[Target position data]

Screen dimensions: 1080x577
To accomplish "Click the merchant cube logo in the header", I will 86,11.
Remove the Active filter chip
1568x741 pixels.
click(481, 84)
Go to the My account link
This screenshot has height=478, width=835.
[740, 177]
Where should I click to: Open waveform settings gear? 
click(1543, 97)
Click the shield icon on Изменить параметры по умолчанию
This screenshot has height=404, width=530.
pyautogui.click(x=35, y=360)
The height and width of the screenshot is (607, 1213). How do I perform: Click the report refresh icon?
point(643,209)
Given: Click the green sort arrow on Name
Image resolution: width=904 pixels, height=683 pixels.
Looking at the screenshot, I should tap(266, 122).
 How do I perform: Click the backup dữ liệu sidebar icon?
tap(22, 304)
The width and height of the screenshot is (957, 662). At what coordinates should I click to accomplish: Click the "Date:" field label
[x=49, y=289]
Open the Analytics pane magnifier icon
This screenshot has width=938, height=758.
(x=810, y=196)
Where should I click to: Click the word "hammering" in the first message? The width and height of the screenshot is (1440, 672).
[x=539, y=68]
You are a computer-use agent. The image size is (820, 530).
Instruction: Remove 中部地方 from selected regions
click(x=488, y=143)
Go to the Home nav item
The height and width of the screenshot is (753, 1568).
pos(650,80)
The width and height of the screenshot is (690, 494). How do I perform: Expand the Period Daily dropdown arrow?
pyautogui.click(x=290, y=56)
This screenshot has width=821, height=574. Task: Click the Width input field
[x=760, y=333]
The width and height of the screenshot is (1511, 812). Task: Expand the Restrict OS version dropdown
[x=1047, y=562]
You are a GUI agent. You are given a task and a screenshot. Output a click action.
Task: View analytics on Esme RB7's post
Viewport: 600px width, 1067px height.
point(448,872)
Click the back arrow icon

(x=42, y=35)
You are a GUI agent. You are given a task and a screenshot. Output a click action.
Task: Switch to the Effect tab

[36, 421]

• _AIM OF THE TASK_:
Rewrite the data as a numbered list, beginning at the line that contains "Where should I click to: Click" and ending after the line that contains "pos(650,80)". Leave out any blank lines.

• _FULL RESPONSE_:
1. Where should I click to: Click the word "hammering" in the first message? The width and height of the screenshot is (1440, 672).
2. [x=539, y=68]
3. You are a computer-use agent. The image size is (820, 530).
4. Instruction: Remove 中部地方 from selected regions
5. click(x=488, y=143)
6. Go to the Home nav item
7. The height and width of the screenshot is (753, 1568).
8. pos(650,80)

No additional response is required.